After inclusion, the physician collected the patient’s socio-demographic data, concomitant allergic diseases, comorbidities, clinical history of the rhinitis (date of onset/diagnosis, frequency and severity of symptoms according to the ARIA guidelines (2)), clinical history of the asthma and risk factors for exacerbations according to the Global Initiative for Asthma [GINA] classification , number of exacerbations within the last 12 months based on the international definition of asthma exacerbations [15, 16], and concomitant treatments for AR and/or asthma. Next, patients were asked to recall whether any AR flare-ups had occurred within the last 12 months, their worsened factors and their impact on QoL (very degraded, moderately degraded, unchanged, improved). To quantify symptoms and QoL impairment several validated self-questionnaire have been used: the Nasal Obstruction Symptom Evaluation score (NOSE), the first 13 questions of the DyNaChron questionnaire (loss of smell) and the RhinoQOL questionnaires (sleep, social and physical capacities, mood disorders consequences) were synergistically combined and were completed by the patient [17, 18]. Next, the adult version of the asthma control questionnaire (ACQ-6) and the interviewer-administered version of ACQ for children 6-10 years were used to measure asthma control: 6-items scored from 0 = totally controlled to 6 = severely uncontrolled; asthma patients with a score below 1.0 were considered to have adequately controlled asthma and those having a score above 1.5 were considered to be uncontrolled .

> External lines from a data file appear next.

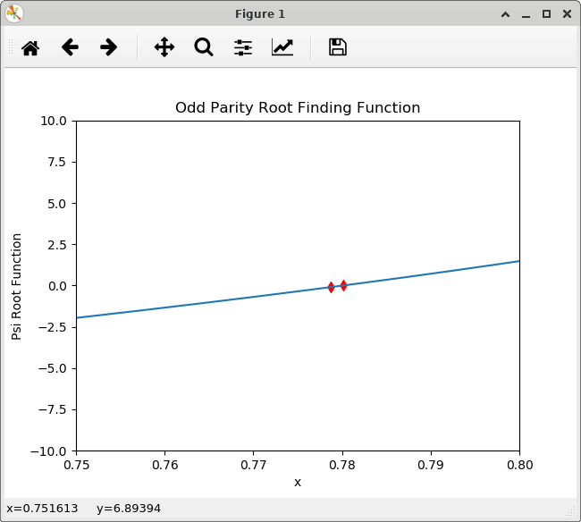Image resolution: width=581 pixels, height=522 pixels.
Task: Toggle the Pan axes tool
Action: [164, 47]
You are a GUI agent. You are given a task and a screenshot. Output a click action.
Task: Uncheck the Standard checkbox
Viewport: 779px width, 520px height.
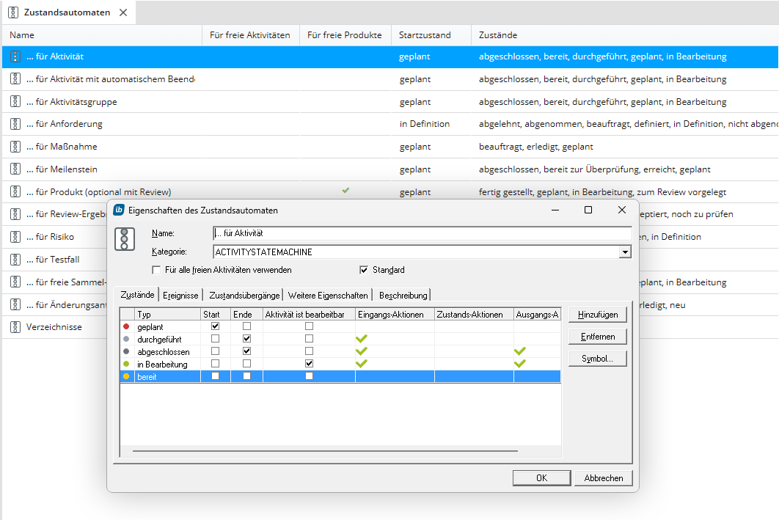pos(364,270)
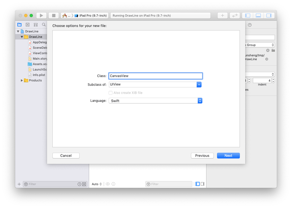Open the Subclass of UIView dropdown
The image size is (292, 208).
199,84
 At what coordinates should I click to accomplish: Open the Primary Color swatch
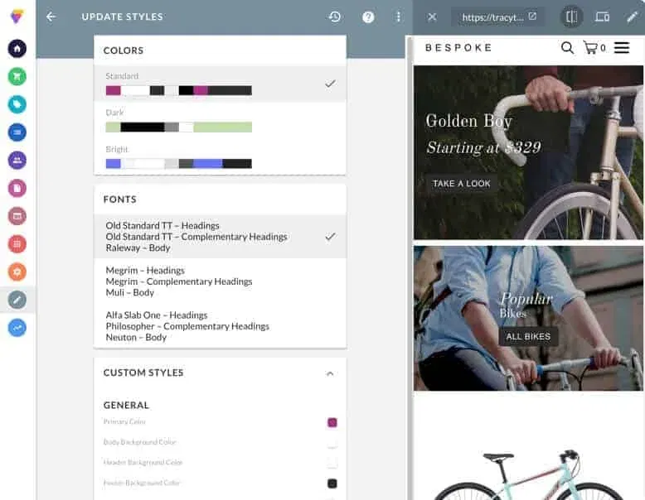(332, 422)
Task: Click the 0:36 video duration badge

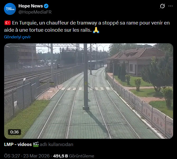Action: click(x=14, y=132)
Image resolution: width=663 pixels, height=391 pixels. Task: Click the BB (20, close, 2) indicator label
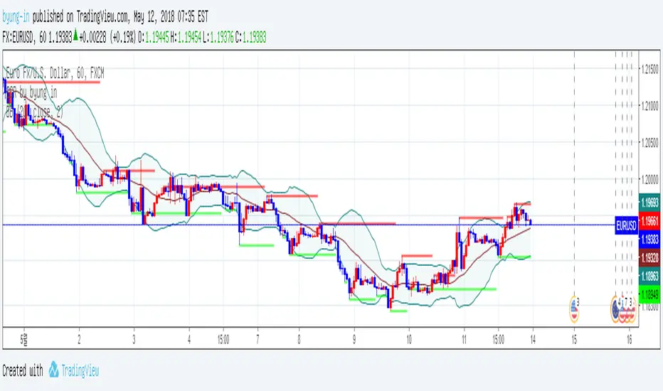coord(34,112)
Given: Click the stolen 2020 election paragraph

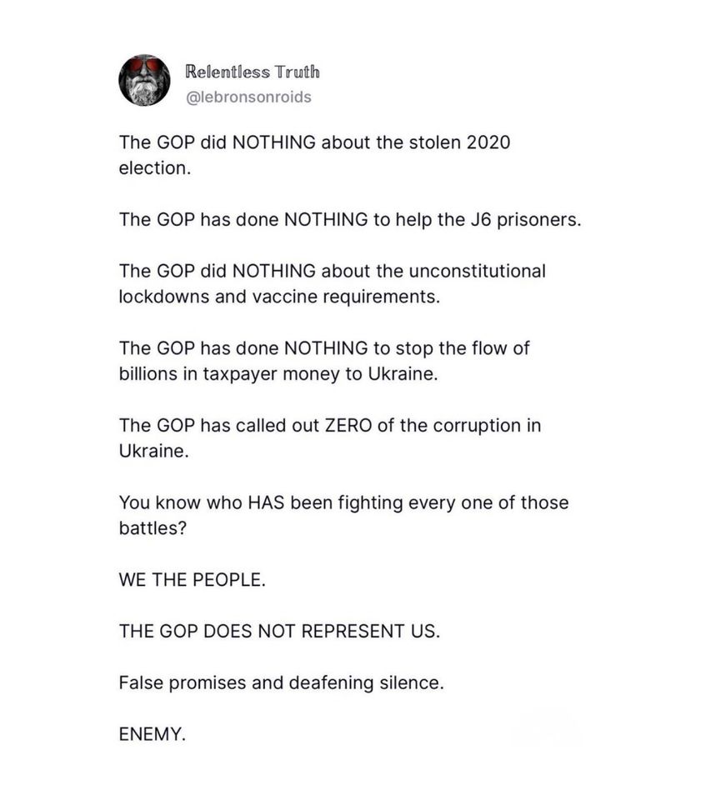Looking at the screenshot, I should pyautogui.click(x=314, y=155).
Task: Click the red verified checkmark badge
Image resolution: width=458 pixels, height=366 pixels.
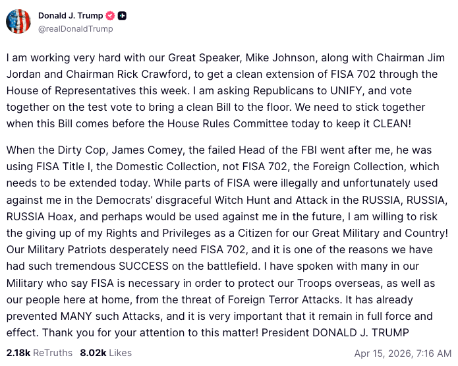Action: [x=111, y=16]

Given an expected frequency of AR flare-ups of around 10 to 20%, it was deemed necessary to include 1,768 to 2,079 patients in the overall population . Based on an adult/adolescent/child distribution estimated from the Antares study at 60%, 20% and 20%, respectively, enrollment had to be around 1,200 adults, 400 adolescents and 400 children.4 With these numbers, the accuracy rate for the measurement of the rate of flare-ups was 1.8 to 2.2% for the adult population, and 3.2% to 3.8% for the adolescent and child populations.
Taking into account a rate of missing or unanalyzable data of 15%, a total population of about 2,000 patients was considered sufficient to provide enough detail to describe the flare-up rate and its 95% confidence interval (CI).

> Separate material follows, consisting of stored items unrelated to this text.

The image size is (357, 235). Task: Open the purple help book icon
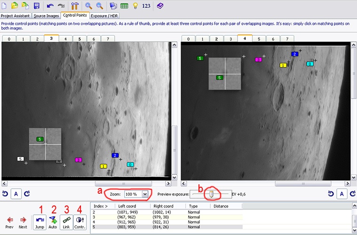[x=160, y=6]
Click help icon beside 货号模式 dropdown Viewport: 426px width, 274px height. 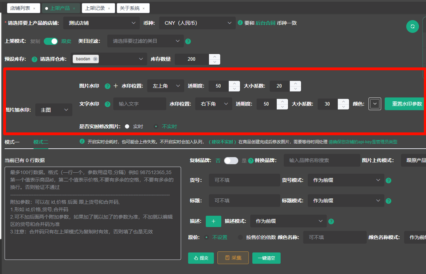coord(389,180)
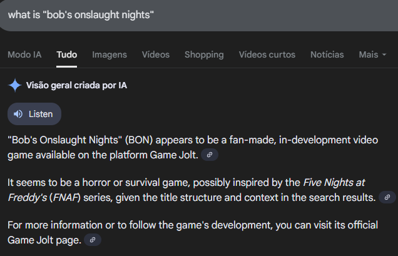The height and width of the screenshot is (256, 398).
Task: Open the Imagens results tab
Action: tap(110, 54)
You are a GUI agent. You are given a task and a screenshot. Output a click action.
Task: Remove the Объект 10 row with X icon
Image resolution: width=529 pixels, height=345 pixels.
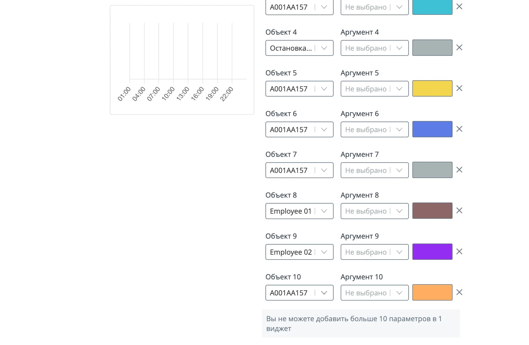[459, 292]
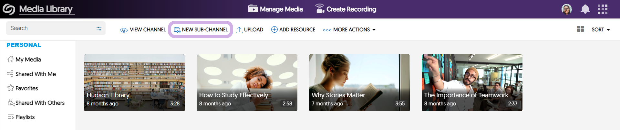Open Manage Media in top bar

click(275, 9)
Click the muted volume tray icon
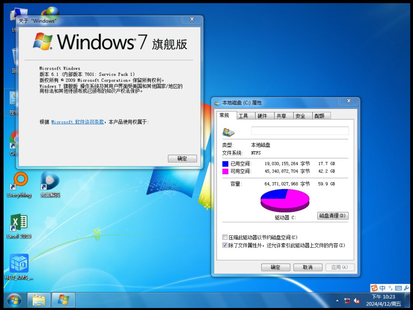413x310 pixels. (x=357, y=301)
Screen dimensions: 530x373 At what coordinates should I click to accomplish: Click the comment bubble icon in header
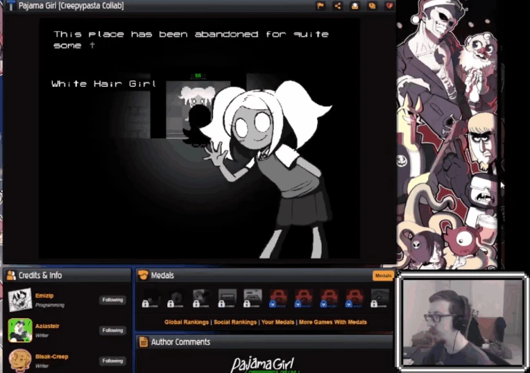pyautogui.click(x=372, y=6)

The statistical analysis was performed using SAS® software (SAS Institute, NC, Cary, USA, version 9.4). Analysis was performed on the whole population. Missing data were not replaced. AR flare-ups and asthma exacerbations, as well as patient characteristics, were described by age group, and the level of control of asthma. For comparisons, the Kruskal-Wallis test was used. Logistic regression analyses were carried out to identify variables associated with ≥ 2 AR flare-ups and ≥ 2 asthma exacerbations (the threshold of 2 exacerbations was chosen in order to strengthen the diagnosis of exacerbations). The factors analyzed were age, gender, smoking habit, cannabis consumption, conjunctivitis, atopic eczema, food allergy, allergic urticaria, time from diagnosis, polysensitization, drug allergy, hymenoptera venom allergy, occupational allergy, rhinitis severity according to the ARIA guidelines , sneezing, rhinorrhea, nasal obstruction (NO), nasal/ocular pruritus, loss of smell, redness and tearing of eyes, asthma, NOSE, RhinoQOL and DyNaChron scores. Finally, a multivariate analysis was built using variables that reached a p-value ≤ 0.20 with less than 20% missing data in the univariate analyses. The final model was derived from the selection of variables by a stepwise regression procedure with a threshold set at 20% for including and 5% for excluding the independent variables. From the final model, odds ratios (ORs) were presented with the 95% CI.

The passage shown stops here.